_WORK REQUIRED:_ Beginning with the line that holds "Task: Click the" and ending with the last line below, repeat each line exactly, leaving any pictures out.

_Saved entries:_
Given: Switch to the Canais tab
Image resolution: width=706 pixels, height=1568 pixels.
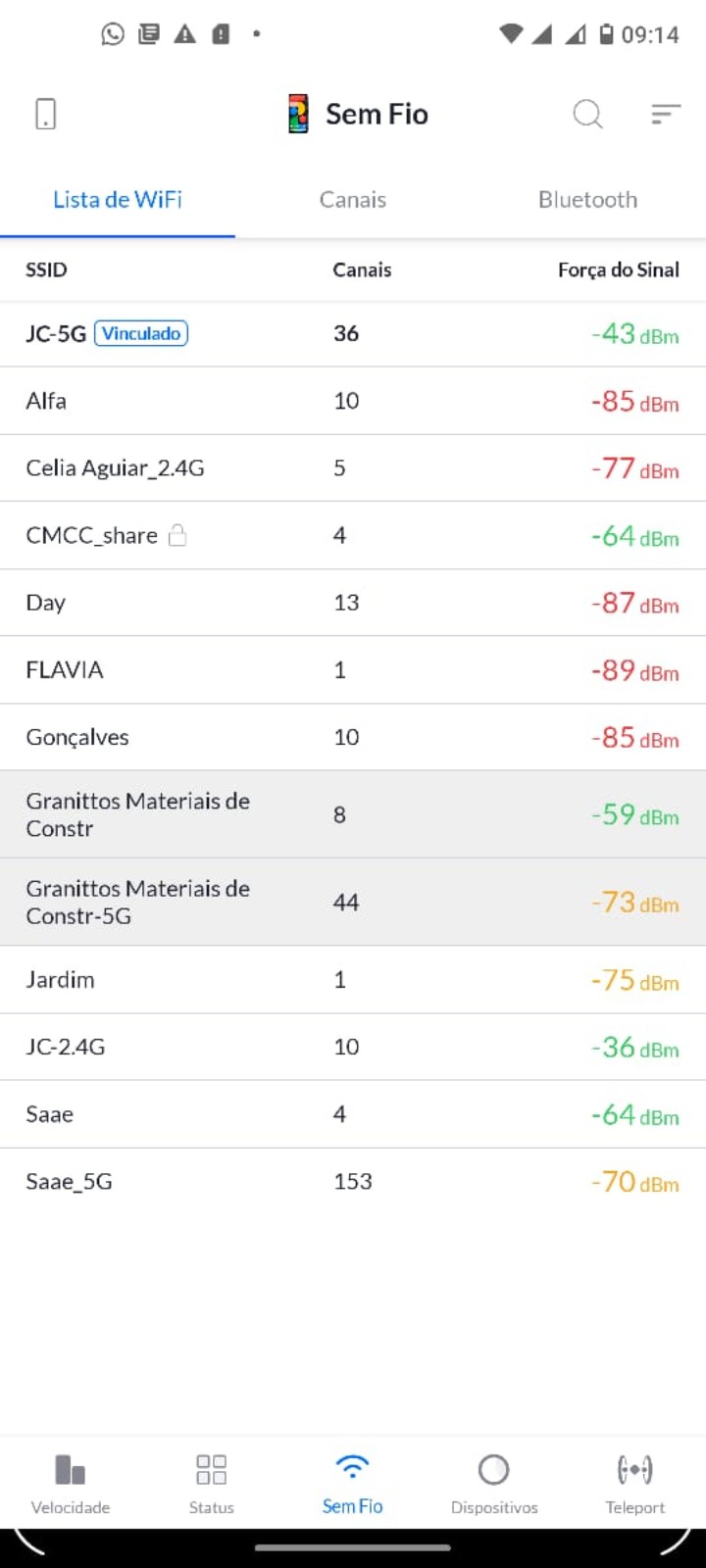Looking at the screenshot, I should coord(353,200).
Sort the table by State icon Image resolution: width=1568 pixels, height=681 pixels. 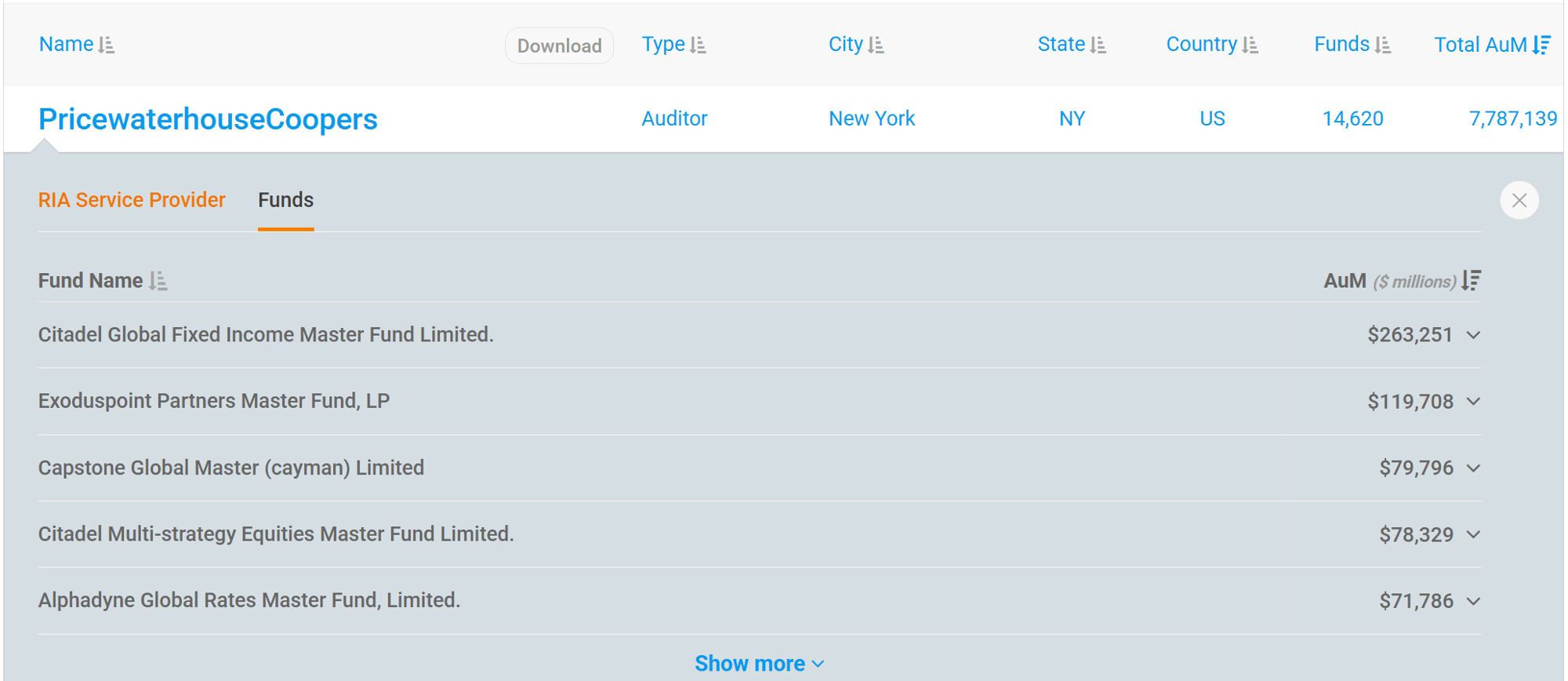[1098, 46]
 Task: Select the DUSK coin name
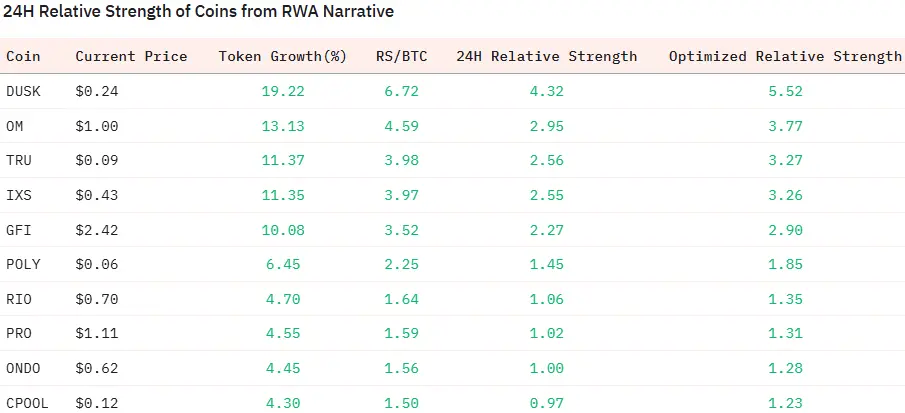click(24, 91)
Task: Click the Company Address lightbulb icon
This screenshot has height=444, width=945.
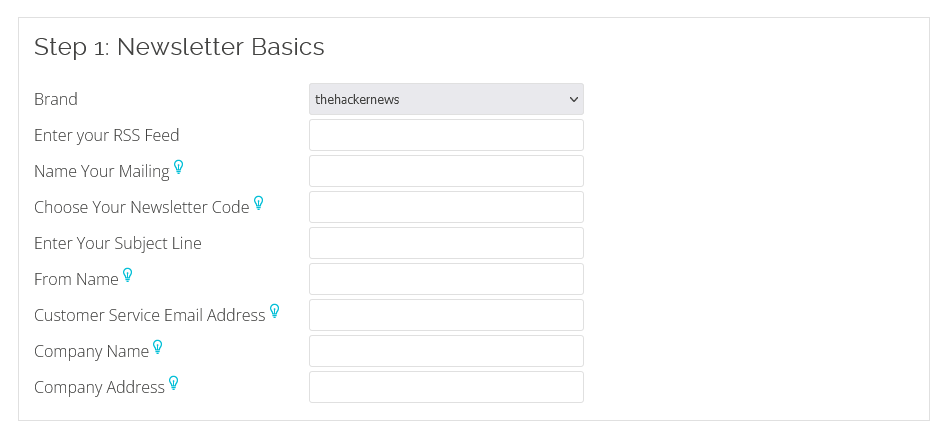Action: tap(174, 383)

_YOUR RESPONSE:_
Task: Click the Company Address lightbulb icon
This screenshot has height=444, width=945.
Action: tap(174, 383)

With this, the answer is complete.